§ Dataset items
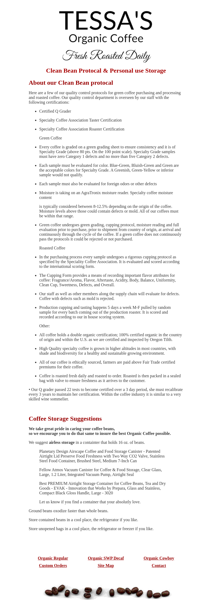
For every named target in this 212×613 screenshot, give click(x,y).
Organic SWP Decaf (106, 558)
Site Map (106, 565)
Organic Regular (53, 558)
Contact (159, 565)
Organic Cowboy (159, 558)
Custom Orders (53, 565)
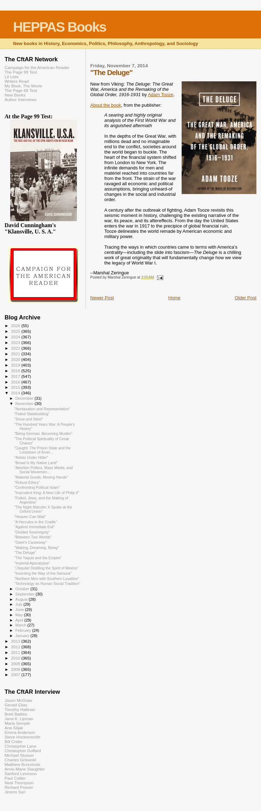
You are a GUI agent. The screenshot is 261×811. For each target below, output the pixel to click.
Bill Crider (14, 741)
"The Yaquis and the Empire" (38, 558)
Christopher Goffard (23, 750)
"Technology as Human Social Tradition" (47, 583)
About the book (105, 105)
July (20, 604)
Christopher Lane (20, 746)
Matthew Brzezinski (22, 764)
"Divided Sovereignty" (32, 532)
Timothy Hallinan (20, 709)
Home (174, 297)
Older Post (245, 297)
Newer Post (102, 297)
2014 (16, 393)
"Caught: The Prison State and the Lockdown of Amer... (42, 450)
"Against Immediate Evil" (34, 527)
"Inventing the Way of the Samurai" (43, 573)
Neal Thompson (19, 782)
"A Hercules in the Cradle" (35, 522)
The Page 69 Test (21, 90)
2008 (16, 669)
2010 (16, 658)
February (24, 630)
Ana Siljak (14, 727)
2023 (16, 342)
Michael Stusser (19, 755)
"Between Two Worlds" (32, 537)
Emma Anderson (20, 732)
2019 (16, 365)
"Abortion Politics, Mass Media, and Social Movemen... (43, 470)
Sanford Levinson (21, 773)
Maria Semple (17, 723)
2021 (16, 353)
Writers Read (17, 81)
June (20, 609)
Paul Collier (15, 778)
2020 (16, 359)
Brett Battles (16, 714)
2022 (16, 348)
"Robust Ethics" (27, 482)
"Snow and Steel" (28, 419)
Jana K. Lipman (19, 718)
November (25, 403)
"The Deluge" (25, 552)
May (20, 615)
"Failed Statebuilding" (31, 414)
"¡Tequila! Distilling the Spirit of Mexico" (46, 568)
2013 (16, 641)
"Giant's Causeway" (30, 542)
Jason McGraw (18, 700)
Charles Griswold (20, 759)
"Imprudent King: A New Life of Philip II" (46, 493)
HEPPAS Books (59, 27)
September (26, 594)
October (23, 589)
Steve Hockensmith (22, 737)
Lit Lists (12, 76)
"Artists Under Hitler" (31, 457)
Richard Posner (19, 787)
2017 (16, 376)
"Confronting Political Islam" (37, 487)
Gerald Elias (16, 705)
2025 (16, 331)
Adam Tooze (160, 94)
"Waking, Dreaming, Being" (36, 547)
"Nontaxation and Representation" (42, 409)
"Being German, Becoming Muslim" (43, 433)
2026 (16, 325)
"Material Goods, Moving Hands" (41, 477)
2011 (16, 652)
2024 (16, 337)
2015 (16, 387)
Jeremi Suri (15, 792)
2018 (16, 370)
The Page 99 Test (21, 72)
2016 (16, 382)
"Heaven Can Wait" (30, 516)
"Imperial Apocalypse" (32, 563)
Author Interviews (21, 99)
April (20, 620)
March (22, 625)
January (23, 636)
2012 (16, 646)
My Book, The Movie (23, 85)
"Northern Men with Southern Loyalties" (46, 578)
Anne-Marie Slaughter (25, 769)
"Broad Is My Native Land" (35, 463)
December (25, 398)
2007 (16, 674)
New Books (15, 95)
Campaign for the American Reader (37, 67)
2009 (16, 663)
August (22, 599)
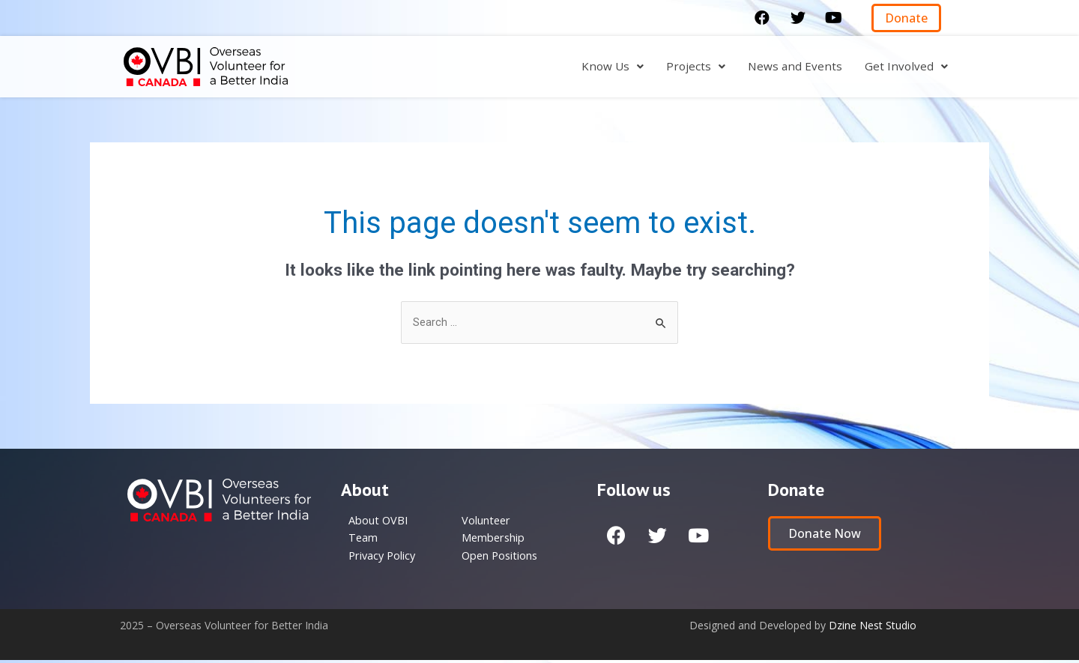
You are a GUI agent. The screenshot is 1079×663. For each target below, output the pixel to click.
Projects (693, 66)
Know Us (609, 66)
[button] (906, 18)
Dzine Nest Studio (872, 628)
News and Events (793, 66)
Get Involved (906, 66)
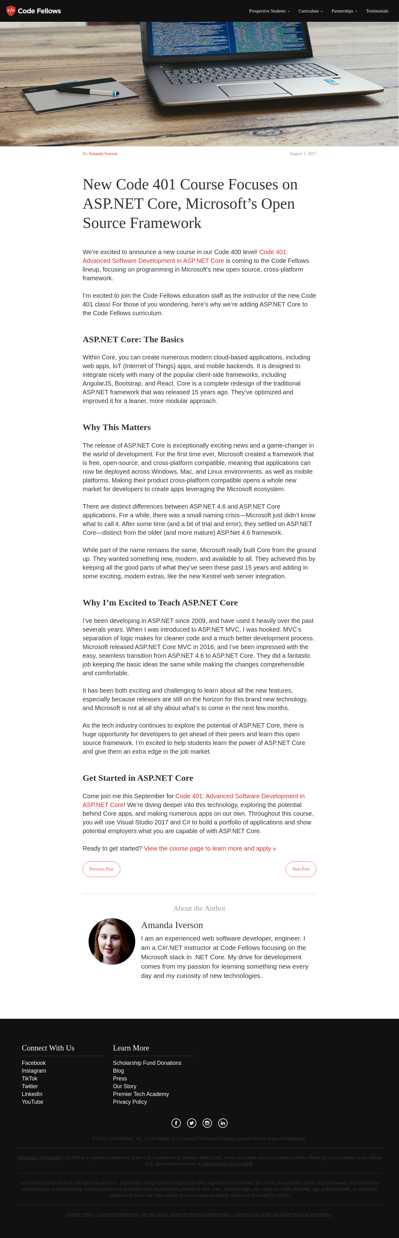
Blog (118, 1071)
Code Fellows (33, 11)
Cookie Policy (80, 1214)
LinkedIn (32, 1094)
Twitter (30, 1086)
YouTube (32, 1102)
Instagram (34, 1071)
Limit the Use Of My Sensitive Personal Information (282, 1214)
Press (120, 1078)
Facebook (34, 1063)
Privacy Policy (130, 1102)
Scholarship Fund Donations (147, 1063)
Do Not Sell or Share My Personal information (186, 1214)
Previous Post (101, 869)
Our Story (125, 1086)
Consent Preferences (117, 1214)
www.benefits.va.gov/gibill (227, 1163)
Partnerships (345, 11)
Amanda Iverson (103, 153)
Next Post (301, 869)
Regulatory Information (40, 1157)
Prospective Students (269, 11)
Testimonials (377, 11)
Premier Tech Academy (141, 1094)
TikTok (29, 1078)
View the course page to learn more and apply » (210, 848)
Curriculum (311, 11)
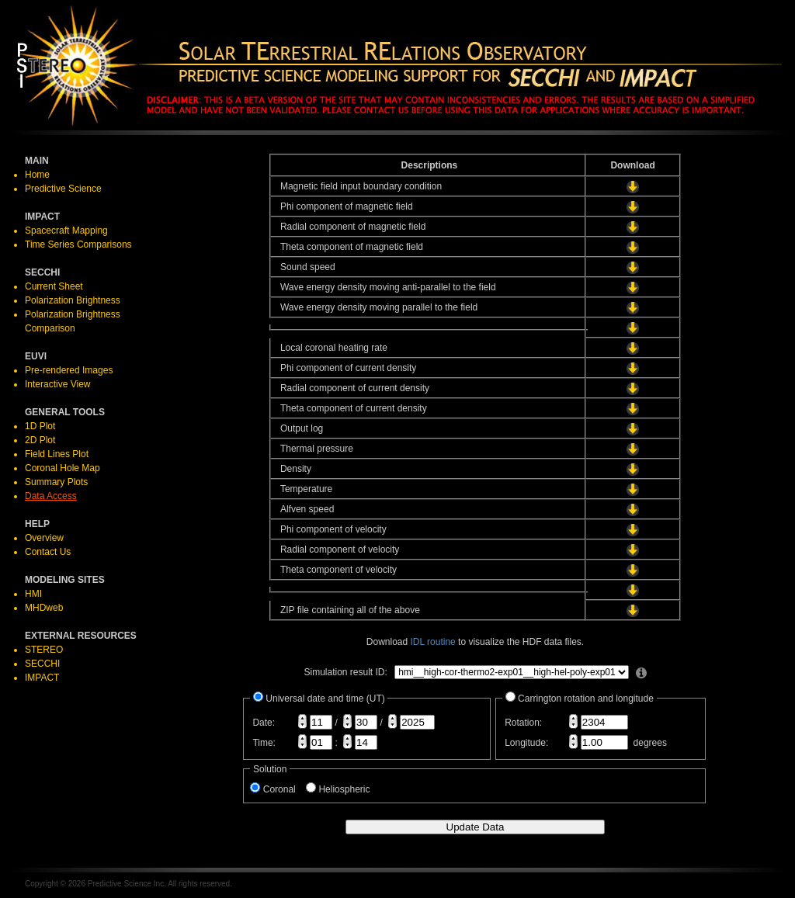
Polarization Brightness (72, 300)
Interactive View (58, 384)
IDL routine (433, 641)
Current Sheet (54, 286)
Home (37, 174)
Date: (263, 722)
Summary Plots (56, 482)
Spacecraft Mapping (66, 230)
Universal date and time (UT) (325, 698)
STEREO (44, 649)
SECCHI (42, 663)
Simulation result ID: (345, 672)
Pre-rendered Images (69, 370)
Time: (264, 742)
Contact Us (48, 551)
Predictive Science (63, 188)
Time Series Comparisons (78, 244)
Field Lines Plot (57, 454)
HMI (33, 593)
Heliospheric (347, 789)
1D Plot (40, 426)
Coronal (284, 789)
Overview (44, 537)
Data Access (51, 496)
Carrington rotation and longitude (586, 698)
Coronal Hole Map (62, 468)
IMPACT (42, 677)
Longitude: (526, 742)
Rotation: (523, 722)
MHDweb (44, 607)
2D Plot (40, 440)
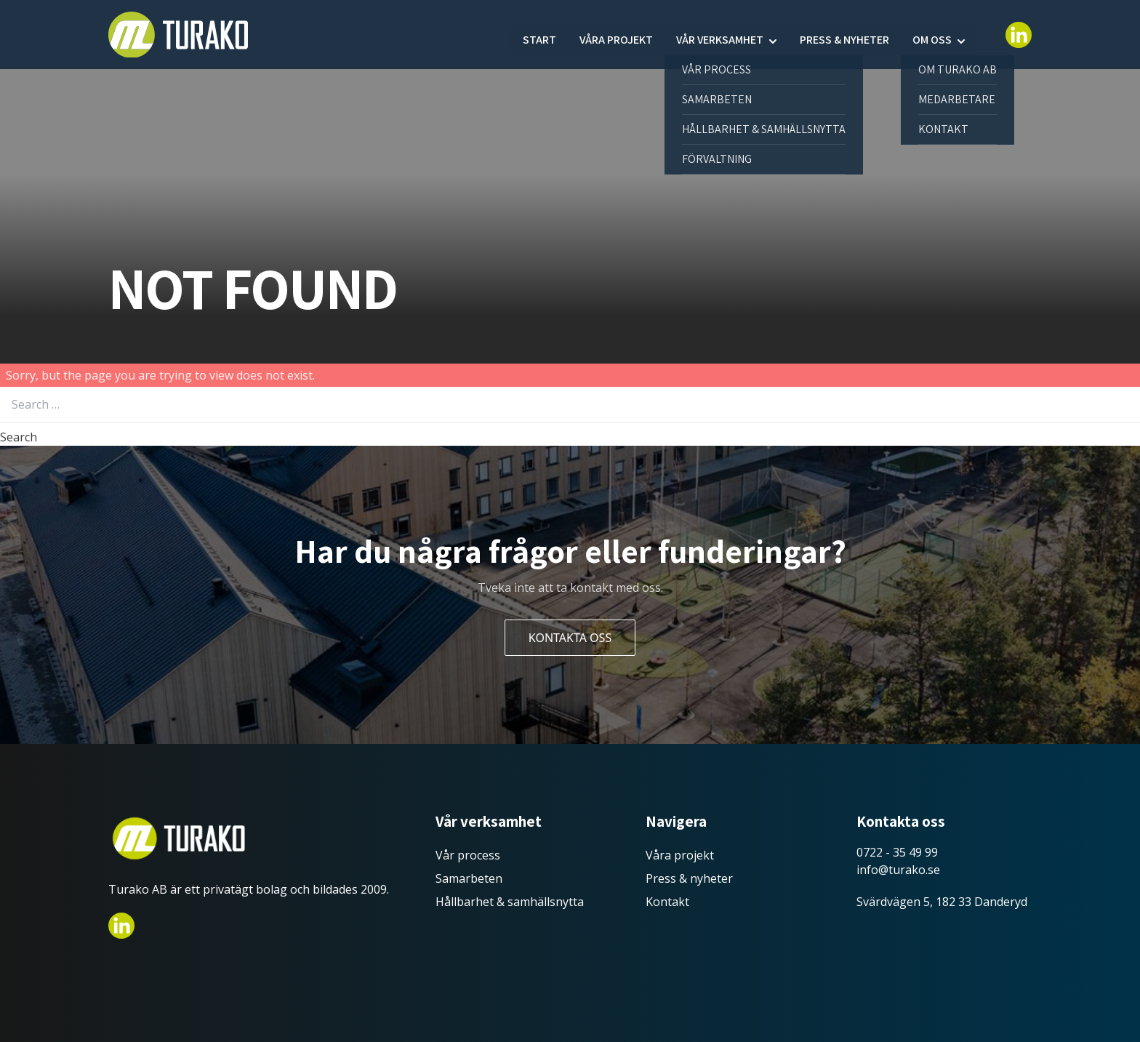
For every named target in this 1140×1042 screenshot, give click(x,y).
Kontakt (667, 902)
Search (18, 437)
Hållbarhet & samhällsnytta (509, 902)
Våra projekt (616, 34)
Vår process (467, 855)
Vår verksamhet (719, 34)
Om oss (932, 34)
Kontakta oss (570, 638)
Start (539, 34)
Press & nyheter (844, 34)
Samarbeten (468, 878)
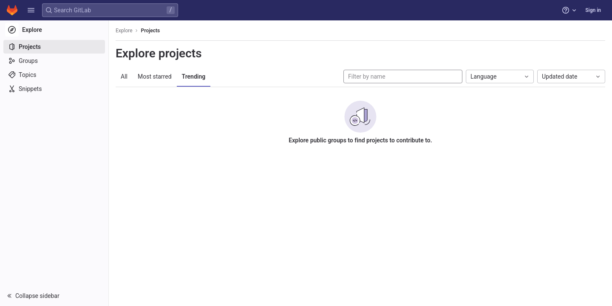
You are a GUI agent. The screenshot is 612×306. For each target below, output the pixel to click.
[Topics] (54, 75)
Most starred (155, 76)
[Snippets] (54, 89)
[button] (31, 10)
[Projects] (54, 47)
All (124, 76)
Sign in (593, 10)
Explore (124, 31)
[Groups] (54, 61)
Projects (150, 31)
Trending (194, 76)
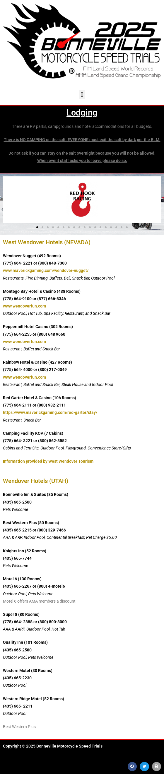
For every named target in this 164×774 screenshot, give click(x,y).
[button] (82, 94)
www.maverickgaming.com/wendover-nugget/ (45, 270)
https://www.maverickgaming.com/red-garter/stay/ (50, 412)
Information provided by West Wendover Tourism (48, 461)
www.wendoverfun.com (24, 306)
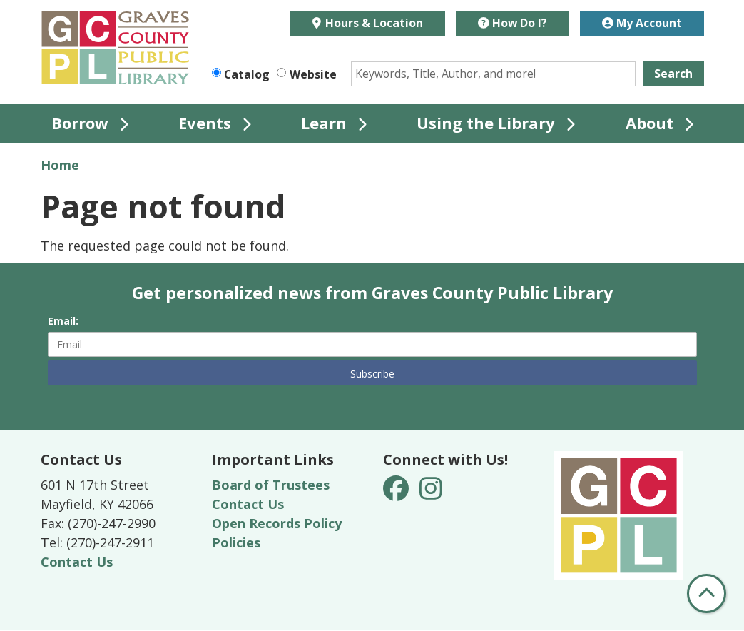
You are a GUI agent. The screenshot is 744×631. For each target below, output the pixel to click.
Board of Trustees (271, 484)
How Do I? (512, 23)
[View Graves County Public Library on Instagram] (430, 493)
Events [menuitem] (204, 122)
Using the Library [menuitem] (486, 122)
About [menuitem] (649, 122)
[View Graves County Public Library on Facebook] (397, 493)
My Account (642, 23)
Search (673, 73)
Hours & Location (372, 23)
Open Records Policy (277, 523)
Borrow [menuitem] (79, 122)
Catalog (247, 74)
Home (60, 164)
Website (313, 74)
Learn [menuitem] (324, 122)
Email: (63, 321)
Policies (236, 542)
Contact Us (77, 561)
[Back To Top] (706, 593)
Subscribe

§ Aim of the exercise
Lay out every line of the data from the one containing "Interactive View (58, 384)" down to the one containing "Simulation result ID: (345, 672)", both included, as a JSON list of strings with one string per line and blank lines omitted.

§ Answer in full
[
  "Interactive View (58, 384)",
  "IDL routine (433, 641)",
  "Current Sheet (54, 286)",
  "Home (37, 174)",
  "Date: (263, 722)",
  "Summary Plots (56, 482)",
  "Spacecraft Mapping (66, 230)",
  "Universal date and time (UT) (325, 698)",
  "STEREO (44, 649)",
  "SECCHI (42, 663)",
  "Simulation result ID: (345, 672)"
]